#### Exercise prompt
The reply should be one number: how many lines of the data below contain "green".

#### Given entries

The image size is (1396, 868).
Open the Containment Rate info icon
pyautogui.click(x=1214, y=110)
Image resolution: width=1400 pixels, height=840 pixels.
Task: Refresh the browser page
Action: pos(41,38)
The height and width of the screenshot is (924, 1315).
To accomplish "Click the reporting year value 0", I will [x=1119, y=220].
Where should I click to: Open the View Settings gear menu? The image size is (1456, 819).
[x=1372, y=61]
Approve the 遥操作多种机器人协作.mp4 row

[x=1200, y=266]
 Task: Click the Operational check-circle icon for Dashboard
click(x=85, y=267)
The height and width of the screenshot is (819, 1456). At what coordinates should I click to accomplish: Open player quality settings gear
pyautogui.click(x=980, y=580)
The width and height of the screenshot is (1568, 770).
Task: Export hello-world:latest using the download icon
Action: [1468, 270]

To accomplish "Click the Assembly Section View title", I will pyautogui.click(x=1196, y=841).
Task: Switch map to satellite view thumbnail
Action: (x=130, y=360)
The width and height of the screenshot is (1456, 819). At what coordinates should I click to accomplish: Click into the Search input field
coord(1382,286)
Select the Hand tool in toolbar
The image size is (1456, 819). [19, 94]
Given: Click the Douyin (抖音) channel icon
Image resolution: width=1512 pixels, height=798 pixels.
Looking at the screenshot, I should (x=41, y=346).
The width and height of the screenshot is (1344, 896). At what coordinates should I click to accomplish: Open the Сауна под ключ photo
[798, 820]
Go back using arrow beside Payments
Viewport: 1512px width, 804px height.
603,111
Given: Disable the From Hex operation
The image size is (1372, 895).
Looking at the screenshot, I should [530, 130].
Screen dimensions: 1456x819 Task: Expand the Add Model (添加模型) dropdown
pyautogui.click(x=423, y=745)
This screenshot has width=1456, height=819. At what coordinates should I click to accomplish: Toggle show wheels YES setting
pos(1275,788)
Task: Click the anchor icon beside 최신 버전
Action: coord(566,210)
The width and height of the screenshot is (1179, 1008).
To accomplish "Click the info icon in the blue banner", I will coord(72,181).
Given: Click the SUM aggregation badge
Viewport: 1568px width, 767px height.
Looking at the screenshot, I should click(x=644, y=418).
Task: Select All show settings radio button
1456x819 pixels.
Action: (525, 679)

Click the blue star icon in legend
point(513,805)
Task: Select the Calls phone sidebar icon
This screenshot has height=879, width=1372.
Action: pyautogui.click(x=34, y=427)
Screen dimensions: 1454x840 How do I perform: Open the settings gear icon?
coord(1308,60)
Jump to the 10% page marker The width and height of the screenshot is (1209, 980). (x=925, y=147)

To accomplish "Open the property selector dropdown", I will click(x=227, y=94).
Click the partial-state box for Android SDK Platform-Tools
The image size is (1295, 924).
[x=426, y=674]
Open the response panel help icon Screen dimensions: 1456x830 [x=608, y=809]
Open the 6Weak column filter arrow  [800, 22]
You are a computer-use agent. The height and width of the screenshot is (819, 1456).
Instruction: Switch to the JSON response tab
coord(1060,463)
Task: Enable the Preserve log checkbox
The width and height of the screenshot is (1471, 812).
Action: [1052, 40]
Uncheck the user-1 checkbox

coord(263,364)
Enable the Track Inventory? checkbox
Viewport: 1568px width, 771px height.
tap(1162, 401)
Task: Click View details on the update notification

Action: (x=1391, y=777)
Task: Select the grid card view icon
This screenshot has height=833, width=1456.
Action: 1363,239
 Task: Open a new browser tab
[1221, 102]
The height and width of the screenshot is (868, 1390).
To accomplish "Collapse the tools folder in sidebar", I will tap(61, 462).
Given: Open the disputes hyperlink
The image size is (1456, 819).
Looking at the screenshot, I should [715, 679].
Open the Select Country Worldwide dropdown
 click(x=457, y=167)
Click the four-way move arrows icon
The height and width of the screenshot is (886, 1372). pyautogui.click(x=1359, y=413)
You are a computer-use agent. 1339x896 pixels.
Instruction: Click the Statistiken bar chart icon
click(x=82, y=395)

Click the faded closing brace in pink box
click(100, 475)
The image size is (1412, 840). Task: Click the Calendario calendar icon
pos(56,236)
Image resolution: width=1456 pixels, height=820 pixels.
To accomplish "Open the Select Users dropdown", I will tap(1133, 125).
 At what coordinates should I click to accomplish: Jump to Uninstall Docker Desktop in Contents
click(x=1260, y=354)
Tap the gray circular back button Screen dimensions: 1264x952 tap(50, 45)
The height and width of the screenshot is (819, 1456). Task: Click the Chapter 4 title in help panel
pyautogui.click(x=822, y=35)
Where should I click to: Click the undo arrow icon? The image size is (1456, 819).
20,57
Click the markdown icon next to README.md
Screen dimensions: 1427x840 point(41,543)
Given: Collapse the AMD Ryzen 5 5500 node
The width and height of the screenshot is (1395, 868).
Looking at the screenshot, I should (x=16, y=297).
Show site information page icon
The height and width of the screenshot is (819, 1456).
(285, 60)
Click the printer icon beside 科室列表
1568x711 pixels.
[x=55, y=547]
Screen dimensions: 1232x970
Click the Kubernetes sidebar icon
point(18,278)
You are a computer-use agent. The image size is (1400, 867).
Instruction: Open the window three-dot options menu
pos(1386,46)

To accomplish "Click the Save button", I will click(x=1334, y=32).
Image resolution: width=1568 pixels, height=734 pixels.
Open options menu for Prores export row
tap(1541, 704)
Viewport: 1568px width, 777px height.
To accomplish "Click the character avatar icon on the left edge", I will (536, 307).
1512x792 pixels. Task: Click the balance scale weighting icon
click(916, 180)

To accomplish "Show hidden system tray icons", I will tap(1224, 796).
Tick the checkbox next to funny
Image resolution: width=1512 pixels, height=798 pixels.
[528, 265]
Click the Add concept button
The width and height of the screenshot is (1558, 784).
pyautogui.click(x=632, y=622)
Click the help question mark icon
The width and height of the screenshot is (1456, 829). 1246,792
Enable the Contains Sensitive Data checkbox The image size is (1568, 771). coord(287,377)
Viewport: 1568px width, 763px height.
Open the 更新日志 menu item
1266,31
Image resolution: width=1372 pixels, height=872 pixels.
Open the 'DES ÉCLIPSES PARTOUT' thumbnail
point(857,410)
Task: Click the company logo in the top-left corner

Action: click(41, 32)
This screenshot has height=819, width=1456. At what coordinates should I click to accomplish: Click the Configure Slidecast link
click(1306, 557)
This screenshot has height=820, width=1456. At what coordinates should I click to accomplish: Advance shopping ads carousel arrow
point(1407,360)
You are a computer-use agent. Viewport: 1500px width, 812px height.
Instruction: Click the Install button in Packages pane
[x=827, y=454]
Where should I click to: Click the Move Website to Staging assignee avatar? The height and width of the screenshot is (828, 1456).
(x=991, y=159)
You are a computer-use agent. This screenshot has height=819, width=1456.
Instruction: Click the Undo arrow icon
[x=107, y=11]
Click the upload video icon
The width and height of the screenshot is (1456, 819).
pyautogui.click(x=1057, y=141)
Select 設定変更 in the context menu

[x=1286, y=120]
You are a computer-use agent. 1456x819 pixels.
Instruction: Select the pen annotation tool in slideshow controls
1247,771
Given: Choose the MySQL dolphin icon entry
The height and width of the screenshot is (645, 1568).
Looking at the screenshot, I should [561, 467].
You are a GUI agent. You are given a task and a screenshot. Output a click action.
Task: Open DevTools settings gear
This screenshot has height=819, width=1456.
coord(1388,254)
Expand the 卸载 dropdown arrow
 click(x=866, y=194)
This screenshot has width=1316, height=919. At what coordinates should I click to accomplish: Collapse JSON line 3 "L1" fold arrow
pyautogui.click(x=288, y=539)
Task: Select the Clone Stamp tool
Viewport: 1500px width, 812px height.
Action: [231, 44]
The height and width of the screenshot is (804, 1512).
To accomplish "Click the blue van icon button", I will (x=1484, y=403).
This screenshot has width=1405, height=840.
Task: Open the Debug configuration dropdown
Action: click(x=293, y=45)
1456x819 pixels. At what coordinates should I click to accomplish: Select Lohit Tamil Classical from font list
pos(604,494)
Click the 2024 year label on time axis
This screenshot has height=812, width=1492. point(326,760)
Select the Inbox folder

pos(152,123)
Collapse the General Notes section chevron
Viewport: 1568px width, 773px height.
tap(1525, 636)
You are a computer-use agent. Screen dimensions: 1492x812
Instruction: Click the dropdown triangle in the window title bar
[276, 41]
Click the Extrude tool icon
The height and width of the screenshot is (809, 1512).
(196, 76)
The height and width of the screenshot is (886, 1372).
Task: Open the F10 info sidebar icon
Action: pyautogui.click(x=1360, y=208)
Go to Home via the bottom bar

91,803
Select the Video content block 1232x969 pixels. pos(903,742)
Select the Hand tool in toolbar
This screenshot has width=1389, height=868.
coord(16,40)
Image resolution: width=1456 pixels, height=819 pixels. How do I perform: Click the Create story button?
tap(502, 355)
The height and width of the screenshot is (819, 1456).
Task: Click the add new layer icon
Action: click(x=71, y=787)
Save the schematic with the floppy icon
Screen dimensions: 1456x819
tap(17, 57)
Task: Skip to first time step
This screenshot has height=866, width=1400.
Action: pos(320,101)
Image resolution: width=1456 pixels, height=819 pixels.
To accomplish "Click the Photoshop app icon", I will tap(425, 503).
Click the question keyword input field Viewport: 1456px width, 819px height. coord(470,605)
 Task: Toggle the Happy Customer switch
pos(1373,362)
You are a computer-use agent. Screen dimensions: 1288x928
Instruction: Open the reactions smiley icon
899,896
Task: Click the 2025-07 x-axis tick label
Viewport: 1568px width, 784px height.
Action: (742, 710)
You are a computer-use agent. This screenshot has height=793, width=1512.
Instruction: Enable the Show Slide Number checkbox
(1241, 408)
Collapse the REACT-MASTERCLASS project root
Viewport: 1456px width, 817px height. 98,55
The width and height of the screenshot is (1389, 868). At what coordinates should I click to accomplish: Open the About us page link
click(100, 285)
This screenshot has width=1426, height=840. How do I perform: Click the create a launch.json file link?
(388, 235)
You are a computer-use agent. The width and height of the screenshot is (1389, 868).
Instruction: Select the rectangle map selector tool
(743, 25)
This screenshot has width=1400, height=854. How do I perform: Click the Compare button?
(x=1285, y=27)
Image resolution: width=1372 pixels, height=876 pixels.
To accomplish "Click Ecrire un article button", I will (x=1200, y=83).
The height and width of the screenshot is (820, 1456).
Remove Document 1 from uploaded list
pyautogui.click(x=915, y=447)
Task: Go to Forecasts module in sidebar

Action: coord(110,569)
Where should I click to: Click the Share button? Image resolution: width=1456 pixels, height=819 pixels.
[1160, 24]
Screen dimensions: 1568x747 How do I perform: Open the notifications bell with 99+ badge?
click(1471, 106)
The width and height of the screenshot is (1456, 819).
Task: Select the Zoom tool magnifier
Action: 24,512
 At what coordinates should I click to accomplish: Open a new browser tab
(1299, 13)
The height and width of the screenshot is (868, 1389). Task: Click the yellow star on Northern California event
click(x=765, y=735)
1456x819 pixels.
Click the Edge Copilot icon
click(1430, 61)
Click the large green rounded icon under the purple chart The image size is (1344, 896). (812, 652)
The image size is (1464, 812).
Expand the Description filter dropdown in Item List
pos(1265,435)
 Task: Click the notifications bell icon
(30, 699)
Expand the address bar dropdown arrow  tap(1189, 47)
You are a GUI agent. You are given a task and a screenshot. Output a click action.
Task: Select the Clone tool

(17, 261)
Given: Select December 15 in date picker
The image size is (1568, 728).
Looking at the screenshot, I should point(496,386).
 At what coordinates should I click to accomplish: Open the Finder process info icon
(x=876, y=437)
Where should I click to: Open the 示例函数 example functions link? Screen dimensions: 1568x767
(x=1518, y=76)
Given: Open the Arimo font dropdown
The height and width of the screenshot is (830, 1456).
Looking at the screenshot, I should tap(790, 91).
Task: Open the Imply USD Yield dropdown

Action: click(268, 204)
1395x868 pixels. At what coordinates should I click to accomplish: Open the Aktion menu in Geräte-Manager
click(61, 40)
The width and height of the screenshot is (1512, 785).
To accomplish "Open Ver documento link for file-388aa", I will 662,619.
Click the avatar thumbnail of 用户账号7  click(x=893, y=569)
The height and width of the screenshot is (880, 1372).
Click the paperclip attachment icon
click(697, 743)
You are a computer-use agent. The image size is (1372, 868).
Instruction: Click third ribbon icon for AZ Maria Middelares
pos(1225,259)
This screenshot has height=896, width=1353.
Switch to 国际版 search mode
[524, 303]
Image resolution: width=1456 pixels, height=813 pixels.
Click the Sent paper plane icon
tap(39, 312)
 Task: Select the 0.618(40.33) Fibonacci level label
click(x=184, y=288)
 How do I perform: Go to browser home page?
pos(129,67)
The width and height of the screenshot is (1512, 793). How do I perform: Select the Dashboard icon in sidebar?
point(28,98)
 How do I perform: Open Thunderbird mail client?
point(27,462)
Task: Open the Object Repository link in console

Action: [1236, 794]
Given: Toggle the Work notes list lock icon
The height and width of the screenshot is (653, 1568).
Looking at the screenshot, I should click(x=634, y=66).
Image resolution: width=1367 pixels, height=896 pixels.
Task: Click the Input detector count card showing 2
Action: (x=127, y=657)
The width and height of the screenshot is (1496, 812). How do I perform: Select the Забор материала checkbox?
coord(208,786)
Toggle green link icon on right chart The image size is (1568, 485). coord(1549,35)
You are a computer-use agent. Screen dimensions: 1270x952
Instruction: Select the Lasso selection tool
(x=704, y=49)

#### Answer
2